I developed American
Popular Culture since 1945, a second year module using various forms of mass
culture to understand the United States. Thus, for example, we look at McCarthyism through film, the impact
of television on the democratic process, black history via music and employ sources
as diverse as comic books and political satire as well as more traditional
historical texts, to show how culture operates in its political and historical context.
In the third year I offer two modules on
the civil rights movement, the first deals with the period from 1890 to 1954
and the second from 1954 to 1970. The first of these modules looks at the roots
of the modern civil rights struggle, examining key figures such as Booker T.
Washington, W.E.B. Du Bois, Marcus Garvey and Walter White, and key events such as
Scottsboro, the Great Depression, WWI and WWII and the Cold War. The second
module deals with the more familiar territory beginning with the Brown decision of 1954 and concluding in
the aftermath of the assassination of Dr Martin Luther King.
Research interests
I am currently working
on a number of article length projects relating to the United States, Northern Ireland and the era of the Second World War.
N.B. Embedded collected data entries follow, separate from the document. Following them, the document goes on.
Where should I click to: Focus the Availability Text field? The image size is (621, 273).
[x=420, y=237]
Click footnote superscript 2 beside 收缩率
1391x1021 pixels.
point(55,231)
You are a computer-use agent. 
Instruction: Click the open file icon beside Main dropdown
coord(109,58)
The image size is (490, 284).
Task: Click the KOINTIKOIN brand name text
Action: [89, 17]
My first
project deals with the stationing of African American troops in Northern Ireland during the war, examining their reactions to
the locals and vice versa in addition to their treatment at the hands of their
white comrades and the US military authorities. The second piece will examine the positive
reaction of the government of Northern Ireland, the only self-governing region of the United Kingdom at the time, to the presence of the American military. Stormont saw the war effort and association with the United States as a way of strengthening the union. Conversely,
I will also consider how the issues and problems of Northern Ireland were reported back to Washington by the Belfast consulate. My next project revolves around the
American minister in Eire during the war, David Gray, and his attitude
towards partition and Irish history more generally. The final aspect of this
research analyses the efforts of the Northern Ireland government to seek support for, and investment
in, the country after the war, concentrating primarily on Prime Minister Brooke’s
tour of North America in 1950.
My previous research analysed the pre-1954 civil rights struggle in the United States, looking in detail at the black vote and culminating
in the publication of Lincoln’s
Lost Legacy: The Republican Party and the African American Vote, 1918-1952 (University Press of Florida, 2008). I
recently contributed a chapter on Walter White to Long
is the Way and Hard: One Hundred Years of the National Association for the
Advancement of Colored People (NAACP), (University
of Arkansas Press, 2009) and have published articles in the Journal of African American History, the Journal of American Studies, the Irish Journal of American Studies, OVERhere (now the European Journal of American Culture) and the African American National Biography. I have also written a number
of book reviews for national and international journals.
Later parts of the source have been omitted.